Flowers assessed three methods of measuring GHB in blood and urine samples. Each yields different analytical results. “Identifying the most reliable methods will obviously be very important for forensic toxicologists, who must interpret these results and help medical examiners determine the cause of death in a ‘drug-facilitated’ sexual assault case,” Dr. Kudolo said.

“My data fell in line with other studies that have been done,” Flowers said. “A method called liquid-liquid TMS proved to be superior to the other methods. In the forensic toxicology community, this should be very helpful.”
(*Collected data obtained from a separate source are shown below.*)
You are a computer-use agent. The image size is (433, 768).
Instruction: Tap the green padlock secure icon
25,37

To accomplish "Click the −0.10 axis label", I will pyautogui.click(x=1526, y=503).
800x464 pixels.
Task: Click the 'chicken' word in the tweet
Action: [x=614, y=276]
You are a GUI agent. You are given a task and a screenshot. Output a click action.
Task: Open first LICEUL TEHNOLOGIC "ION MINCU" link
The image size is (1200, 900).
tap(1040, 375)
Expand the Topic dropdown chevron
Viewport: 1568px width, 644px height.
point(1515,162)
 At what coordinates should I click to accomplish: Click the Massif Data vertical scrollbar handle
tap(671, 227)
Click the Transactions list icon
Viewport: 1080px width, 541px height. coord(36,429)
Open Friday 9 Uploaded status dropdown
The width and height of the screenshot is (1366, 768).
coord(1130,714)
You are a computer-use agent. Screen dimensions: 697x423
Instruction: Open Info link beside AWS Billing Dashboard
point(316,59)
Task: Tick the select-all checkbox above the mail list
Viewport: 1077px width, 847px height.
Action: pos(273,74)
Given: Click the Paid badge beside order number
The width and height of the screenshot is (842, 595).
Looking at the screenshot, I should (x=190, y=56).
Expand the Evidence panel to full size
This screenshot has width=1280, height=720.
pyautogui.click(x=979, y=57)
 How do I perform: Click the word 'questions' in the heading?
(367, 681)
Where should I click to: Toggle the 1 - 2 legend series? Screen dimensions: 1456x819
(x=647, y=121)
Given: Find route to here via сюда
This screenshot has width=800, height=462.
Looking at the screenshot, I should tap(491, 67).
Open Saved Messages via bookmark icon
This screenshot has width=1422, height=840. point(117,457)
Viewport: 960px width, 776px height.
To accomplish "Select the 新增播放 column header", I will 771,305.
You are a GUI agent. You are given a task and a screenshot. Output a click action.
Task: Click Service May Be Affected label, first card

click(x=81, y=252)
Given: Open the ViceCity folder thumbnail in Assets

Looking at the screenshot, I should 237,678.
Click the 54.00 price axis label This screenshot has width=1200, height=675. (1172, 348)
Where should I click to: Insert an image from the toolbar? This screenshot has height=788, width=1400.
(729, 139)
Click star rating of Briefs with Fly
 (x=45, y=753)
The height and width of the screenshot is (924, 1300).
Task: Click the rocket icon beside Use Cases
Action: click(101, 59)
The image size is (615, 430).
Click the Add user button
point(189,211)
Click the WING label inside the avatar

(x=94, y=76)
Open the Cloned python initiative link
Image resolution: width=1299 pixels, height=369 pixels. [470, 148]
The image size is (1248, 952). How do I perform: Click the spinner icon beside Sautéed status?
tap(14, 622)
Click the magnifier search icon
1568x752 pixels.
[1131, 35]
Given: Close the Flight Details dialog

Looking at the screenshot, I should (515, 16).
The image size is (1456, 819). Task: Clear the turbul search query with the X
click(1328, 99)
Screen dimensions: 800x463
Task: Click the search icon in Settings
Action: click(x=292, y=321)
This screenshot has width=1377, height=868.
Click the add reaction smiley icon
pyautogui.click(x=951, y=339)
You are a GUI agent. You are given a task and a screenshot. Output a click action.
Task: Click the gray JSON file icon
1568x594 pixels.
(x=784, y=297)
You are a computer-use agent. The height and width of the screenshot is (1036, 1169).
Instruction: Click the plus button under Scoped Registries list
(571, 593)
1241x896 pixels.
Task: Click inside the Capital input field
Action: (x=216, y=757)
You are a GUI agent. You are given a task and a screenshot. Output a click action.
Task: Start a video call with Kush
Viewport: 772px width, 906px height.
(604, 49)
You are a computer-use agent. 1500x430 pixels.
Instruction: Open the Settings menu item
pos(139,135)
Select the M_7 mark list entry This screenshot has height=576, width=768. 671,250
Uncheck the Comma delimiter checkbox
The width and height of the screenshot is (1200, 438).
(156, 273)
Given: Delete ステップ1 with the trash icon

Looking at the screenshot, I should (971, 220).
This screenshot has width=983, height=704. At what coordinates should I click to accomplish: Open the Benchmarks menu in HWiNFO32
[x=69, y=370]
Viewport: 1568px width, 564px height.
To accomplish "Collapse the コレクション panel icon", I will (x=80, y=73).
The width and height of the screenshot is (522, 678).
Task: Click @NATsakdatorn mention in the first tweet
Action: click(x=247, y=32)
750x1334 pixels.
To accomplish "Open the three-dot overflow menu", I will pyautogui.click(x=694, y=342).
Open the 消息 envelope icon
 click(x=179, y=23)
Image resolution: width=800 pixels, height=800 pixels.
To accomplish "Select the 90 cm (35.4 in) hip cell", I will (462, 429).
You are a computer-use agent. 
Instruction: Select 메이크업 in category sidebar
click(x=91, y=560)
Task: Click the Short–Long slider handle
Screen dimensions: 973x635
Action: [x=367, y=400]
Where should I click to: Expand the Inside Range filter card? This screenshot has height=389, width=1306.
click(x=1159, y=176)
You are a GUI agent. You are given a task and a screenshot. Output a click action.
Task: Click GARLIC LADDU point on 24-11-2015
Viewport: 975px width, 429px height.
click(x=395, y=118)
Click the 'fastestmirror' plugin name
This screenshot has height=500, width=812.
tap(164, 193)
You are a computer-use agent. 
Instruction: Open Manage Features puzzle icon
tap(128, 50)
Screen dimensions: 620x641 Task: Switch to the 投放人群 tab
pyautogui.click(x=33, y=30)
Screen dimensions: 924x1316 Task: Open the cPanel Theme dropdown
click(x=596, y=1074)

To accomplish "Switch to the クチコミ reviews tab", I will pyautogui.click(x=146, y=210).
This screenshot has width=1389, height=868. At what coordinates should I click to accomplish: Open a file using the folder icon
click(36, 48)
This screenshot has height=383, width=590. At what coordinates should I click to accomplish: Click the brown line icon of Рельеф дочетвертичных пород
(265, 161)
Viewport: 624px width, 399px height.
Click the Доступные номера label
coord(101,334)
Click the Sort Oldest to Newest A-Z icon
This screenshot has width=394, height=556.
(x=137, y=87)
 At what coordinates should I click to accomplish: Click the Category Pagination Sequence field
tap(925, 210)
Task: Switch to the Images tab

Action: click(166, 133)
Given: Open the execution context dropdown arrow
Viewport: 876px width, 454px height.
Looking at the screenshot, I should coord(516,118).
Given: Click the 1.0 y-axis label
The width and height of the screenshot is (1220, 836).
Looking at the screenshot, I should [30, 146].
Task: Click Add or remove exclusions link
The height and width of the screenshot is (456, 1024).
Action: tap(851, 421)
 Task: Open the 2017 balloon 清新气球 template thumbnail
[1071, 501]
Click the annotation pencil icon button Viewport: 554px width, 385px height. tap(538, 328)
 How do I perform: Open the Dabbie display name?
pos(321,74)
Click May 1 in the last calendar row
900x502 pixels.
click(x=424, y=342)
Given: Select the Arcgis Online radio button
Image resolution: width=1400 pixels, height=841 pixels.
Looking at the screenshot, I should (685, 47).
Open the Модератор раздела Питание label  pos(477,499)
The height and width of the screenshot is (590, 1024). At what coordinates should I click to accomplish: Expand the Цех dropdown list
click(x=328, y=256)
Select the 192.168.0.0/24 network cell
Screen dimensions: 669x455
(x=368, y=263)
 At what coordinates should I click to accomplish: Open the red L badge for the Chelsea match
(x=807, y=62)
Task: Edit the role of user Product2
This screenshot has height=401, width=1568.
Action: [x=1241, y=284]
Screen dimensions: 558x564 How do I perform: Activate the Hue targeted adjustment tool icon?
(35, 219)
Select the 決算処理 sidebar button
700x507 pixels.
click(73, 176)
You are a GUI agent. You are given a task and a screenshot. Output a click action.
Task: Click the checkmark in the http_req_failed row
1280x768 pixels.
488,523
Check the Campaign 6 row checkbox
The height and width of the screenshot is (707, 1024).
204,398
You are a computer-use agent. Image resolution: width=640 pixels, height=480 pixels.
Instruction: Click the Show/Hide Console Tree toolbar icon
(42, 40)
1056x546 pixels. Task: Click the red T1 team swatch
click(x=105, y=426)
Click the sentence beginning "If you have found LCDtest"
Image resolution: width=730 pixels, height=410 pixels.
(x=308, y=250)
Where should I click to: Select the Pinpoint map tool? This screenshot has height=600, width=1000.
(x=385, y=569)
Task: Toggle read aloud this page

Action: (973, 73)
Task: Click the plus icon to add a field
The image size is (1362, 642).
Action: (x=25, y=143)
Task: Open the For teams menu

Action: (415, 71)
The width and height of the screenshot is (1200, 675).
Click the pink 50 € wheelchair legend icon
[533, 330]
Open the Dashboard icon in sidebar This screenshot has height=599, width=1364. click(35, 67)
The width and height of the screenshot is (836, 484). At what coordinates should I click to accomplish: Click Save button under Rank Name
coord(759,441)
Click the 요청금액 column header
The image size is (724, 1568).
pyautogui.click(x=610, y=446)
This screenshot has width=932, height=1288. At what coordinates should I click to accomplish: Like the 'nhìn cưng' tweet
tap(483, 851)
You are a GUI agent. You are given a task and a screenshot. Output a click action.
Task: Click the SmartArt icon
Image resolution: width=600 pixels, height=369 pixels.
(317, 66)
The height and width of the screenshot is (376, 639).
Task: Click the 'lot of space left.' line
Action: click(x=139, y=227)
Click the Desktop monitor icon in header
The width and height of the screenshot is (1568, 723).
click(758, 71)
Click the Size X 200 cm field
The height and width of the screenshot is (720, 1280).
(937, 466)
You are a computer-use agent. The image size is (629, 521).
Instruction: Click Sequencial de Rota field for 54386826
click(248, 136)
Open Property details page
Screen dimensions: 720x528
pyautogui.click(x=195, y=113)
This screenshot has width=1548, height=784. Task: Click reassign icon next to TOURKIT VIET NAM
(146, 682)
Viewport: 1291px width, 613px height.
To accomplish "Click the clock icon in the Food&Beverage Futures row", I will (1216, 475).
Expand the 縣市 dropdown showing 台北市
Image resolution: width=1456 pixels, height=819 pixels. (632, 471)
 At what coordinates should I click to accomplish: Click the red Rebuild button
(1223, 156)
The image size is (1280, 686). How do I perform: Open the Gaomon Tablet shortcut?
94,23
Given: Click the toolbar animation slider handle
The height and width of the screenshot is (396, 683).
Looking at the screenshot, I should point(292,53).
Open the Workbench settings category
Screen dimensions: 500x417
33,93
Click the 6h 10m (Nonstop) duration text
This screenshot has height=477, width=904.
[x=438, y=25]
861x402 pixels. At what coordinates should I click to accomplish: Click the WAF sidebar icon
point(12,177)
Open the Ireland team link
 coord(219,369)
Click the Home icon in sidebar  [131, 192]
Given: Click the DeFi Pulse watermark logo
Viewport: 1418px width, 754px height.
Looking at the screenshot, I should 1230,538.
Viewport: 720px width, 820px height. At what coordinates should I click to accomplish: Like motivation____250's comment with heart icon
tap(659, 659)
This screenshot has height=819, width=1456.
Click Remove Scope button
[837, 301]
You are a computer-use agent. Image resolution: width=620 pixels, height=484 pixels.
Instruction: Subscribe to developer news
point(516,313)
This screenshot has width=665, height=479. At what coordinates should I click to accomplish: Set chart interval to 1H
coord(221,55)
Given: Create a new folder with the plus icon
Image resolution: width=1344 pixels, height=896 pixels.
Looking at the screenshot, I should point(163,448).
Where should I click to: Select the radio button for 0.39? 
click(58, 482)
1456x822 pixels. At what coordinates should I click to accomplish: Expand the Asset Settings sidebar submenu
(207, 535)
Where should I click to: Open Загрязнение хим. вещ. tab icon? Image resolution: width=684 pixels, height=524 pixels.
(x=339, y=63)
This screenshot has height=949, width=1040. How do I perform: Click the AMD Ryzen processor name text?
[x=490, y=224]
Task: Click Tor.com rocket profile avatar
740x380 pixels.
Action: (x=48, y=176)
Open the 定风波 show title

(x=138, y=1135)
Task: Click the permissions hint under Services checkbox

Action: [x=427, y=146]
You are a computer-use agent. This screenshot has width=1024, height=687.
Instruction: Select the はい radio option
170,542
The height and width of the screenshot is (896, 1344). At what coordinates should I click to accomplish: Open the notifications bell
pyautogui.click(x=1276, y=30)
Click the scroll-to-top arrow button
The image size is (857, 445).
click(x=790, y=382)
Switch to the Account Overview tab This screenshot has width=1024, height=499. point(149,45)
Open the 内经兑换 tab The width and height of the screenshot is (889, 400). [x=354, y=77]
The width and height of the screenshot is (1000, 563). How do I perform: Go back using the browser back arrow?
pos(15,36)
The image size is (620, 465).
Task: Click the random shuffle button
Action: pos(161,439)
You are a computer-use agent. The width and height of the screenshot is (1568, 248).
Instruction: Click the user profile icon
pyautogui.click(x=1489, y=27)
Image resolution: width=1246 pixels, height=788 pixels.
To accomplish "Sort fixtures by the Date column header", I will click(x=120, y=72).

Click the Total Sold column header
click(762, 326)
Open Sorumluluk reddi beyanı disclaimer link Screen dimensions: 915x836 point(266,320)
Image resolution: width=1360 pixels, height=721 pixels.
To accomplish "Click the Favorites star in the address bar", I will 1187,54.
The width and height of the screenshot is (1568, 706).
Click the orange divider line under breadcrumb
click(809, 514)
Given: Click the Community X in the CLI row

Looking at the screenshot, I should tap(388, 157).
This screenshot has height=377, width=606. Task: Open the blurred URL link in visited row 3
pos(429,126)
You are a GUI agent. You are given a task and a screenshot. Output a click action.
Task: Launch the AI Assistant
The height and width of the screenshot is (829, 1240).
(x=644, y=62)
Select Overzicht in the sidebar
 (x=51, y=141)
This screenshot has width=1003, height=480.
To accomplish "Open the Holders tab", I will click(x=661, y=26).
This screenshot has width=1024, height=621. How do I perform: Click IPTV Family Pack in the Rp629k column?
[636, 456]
GHB is considered a schedule one controlled substance, which means possession is a crime. Therefore, the outcome of these forensic tests could make the difference between incarceration and freedom for living suspects.

“Tiffany’s findings are important contributions to understanding this date rape drug’s effects and its detection,” said Shirlyn McKenzie, Ph.D., professor and chair of the department of clinical laboratory sciences. The department is part of the School of Allied Health Sciences at the Health Science Center.

Flowers is helping to develop the quality assurance plan for the Toxicology Lab. Her first contact with the lab came when she completed an internship there during her master’s degree program. The Bexar County Forensic Science Center is located on the Health Science Center’s Central Campus in the South Texas Medical Center.